• Extract to read
--------------------
Where’d ja hide it, damnit?!

Holding the phone, I hesitated, wondering if callers were required to identify themselves. Hmm. I had to think about this. After all, it’s a big deal to call the cops on your neighbors. Did I really want to get involved? Obviously, some families just yelled a lot and said awful things. That’s just how they “communicated.” And I had never actually witnessed any physical abuse.

I decided to defer to the collective wisdom of my Bella Vista elders, whose official word on the street was invariably: I didn’t see nuthin.

But I sure did hear a lot: and it was mostly from colorful characters who charmed the hell out of me. The Happy Guy who strolled down our street every day at lunchtime, for instance, belting out a respectable version of “Volare.” Or the trio of highly seasoned bookies who worked our block and the local convenience store, assuming their positions every day on this or that corner, in rotation. Aging wiseguys with chewy old skin like the Italian dry sausages hanging on strings from the ceiling of Claudio’s in the market. The way they made themselves laugh at their own jokes never failed to crack me up from afar.

When I passed these bookies on the street, they were flirty, but always respectful, and they took to greeting me playfully with a nickname: Hey, Smiley.

Between these guys and the nosey neighbor ladies (of which I soon became one, being home all day), I felt relatively secure. Not to worry, hon, one of the native grandmas reassured me when we first moved in as newlyweds. They only kill each other.

Good to know, I humbly thanked her.

And then she asked me why I wasn’t pregnant yet-a question she continued to ask every time she saw me for the rest of her life, which she lived out mostly sitting in her folding lawn chair in front of her house. I would just play the blushing bride-Smiley-although after several years she eyeballed me suspiciously, and then sympathetically, and finally in complete senility, at which point I could only pat her hand gently and say: Not to worry, hon.

I had to wonder at my own tendency to be blase about the wiseguy-on-wiseguy crime that made our neighborhood legendary. We got our slices at Lorenzo’s on the corner of 9th and Christian, and ate them just down the street under the two-story mural of the late Mayor Frank Rizzo looking vaguely off. It didn’t disturb my appetite for splashy red tomato pie to know that mob boss Sal Testa almost got his arm blown off in this same spot, eating a bucket of raw clams.
--------------------
• Data supplied
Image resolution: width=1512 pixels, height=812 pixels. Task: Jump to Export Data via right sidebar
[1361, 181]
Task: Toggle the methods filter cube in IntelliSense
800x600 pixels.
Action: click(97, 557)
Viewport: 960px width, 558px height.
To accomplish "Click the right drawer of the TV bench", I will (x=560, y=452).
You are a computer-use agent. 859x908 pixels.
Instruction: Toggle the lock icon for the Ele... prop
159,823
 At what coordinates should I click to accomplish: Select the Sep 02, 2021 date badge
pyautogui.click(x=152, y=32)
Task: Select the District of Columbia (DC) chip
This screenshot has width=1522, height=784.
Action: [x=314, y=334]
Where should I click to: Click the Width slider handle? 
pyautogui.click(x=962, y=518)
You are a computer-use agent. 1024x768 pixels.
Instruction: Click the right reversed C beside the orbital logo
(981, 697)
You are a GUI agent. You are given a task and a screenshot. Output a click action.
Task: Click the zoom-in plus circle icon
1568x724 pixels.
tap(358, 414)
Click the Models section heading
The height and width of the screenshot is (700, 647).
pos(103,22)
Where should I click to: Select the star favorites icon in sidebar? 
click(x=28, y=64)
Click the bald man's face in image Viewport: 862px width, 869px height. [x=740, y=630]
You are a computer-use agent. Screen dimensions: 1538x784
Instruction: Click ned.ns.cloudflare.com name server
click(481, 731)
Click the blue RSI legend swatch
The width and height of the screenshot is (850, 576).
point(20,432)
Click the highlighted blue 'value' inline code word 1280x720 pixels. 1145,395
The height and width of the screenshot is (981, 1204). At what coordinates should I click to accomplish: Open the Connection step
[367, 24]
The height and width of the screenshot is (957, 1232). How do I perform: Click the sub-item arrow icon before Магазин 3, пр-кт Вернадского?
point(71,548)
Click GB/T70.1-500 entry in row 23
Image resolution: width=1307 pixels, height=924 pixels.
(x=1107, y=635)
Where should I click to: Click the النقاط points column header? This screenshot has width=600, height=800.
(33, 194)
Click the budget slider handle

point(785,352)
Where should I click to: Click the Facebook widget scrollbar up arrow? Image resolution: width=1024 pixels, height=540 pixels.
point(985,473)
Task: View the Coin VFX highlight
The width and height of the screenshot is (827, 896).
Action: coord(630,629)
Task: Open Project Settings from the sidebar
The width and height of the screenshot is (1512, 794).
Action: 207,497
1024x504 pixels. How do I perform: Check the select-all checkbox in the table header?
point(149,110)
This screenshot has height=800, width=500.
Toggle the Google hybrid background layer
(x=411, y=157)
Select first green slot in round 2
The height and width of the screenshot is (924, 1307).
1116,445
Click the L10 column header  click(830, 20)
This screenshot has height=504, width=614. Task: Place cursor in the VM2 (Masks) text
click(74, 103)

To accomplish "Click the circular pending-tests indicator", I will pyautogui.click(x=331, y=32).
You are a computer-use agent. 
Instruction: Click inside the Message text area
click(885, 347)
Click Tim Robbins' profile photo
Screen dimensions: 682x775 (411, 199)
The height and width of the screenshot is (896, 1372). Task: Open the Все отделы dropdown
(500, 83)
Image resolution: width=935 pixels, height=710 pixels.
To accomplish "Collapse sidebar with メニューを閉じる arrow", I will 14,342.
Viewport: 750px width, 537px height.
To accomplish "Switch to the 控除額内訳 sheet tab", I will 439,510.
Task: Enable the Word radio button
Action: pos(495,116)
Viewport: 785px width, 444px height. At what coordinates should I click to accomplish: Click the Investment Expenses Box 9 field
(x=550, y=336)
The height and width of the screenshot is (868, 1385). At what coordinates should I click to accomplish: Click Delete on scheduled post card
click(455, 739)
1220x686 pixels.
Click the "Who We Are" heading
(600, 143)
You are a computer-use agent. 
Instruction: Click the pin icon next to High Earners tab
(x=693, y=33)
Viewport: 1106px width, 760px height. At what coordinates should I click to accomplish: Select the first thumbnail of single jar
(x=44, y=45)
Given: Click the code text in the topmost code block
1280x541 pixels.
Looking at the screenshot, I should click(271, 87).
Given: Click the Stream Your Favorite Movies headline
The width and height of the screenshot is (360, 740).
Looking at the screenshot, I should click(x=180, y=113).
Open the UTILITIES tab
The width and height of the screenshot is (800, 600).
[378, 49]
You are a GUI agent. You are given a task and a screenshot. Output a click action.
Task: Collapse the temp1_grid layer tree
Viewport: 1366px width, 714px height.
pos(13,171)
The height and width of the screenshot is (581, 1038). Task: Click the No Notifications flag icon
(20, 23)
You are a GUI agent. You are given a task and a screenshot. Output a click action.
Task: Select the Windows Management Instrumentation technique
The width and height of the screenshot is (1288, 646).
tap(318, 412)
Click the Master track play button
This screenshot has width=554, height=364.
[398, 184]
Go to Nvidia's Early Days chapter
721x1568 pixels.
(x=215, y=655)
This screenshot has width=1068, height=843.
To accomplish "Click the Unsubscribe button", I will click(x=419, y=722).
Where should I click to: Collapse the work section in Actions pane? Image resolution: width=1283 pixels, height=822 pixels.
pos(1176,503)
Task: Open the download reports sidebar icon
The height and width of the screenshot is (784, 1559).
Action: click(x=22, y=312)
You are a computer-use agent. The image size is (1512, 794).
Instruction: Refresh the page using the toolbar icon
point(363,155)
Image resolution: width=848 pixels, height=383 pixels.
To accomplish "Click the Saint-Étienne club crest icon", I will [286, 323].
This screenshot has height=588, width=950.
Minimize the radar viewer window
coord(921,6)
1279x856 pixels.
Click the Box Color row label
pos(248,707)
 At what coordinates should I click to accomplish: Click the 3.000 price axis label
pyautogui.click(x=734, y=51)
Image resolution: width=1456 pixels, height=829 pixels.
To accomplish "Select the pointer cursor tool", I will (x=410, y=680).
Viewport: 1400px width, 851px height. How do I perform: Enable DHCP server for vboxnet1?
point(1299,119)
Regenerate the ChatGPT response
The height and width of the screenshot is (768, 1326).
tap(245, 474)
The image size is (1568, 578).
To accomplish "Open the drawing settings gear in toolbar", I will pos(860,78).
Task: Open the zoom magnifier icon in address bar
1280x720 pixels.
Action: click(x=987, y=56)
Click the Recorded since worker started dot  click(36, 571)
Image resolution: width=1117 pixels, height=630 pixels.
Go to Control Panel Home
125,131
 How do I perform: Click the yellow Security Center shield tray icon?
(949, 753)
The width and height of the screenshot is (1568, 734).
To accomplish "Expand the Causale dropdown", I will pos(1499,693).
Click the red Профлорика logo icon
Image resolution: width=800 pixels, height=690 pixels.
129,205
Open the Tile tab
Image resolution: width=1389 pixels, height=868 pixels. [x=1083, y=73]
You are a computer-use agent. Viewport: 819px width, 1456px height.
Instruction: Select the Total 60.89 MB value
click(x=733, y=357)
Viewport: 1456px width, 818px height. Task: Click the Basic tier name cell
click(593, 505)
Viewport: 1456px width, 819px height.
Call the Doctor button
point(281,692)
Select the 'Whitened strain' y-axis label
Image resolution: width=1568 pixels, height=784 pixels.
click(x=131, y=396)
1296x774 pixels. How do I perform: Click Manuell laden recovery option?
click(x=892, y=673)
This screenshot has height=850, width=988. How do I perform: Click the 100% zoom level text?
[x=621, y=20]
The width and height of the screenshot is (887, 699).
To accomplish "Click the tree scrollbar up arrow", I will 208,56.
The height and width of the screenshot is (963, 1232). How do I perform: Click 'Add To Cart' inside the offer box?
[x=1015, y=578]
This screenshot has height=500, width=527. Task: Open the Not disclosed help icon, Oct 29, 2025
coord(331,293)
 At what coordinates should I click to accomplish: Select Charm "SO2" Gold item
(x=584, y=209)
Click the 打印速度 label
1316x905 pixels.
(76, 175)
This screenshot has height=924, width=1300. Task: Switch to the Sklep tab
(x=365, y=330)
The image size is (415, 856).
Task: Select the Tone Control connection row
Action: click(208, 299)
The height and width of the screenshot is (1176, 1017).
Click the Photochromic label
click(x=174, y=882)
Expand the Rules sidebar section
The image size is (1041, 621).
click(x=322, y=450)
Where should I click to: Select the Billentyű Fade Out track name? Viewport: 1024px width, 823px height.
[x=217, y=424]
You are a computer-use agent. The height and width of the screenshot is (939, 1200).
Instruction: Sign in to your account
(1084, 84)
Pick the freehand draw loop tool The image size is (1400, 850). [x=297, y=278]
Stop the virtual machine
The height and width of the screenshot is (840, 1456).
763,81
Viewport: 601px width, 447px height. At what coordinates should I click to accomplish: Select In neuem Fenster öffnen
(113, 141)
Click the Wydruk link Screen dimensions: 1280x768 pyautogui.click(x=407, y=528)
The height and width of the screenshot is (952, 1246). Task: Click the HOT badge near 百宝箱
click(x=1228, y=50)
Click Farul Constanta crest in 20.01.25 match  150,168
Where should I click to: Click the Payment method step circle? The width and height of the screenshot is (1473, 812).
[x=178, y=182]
--------------------
• Goal
Rewrite the neighborhood passage from the words "But I sure did" through "up from afar.", putting "Singing Man" wherever "Happy Guy" appears.

• Exercise response
But I sure did hear a lot: and it was mostly from colorful characters who charmed the hell out of me. The Singing Man who strolled down our street every day at lunchtime, for instance, belting out a respectable version of “Volare.” Or the trio of highly seasoned bookies who worked our block and the local convenience store, assuming their positions every day on this or that corner, in rotation. Aging wiseguys with chewy old skin like the Italian dry sausages hanging on strings from the ceiling of Claudio’s in the market. The way they made themselves laugh at their own jokes never failed to crack me up from afar.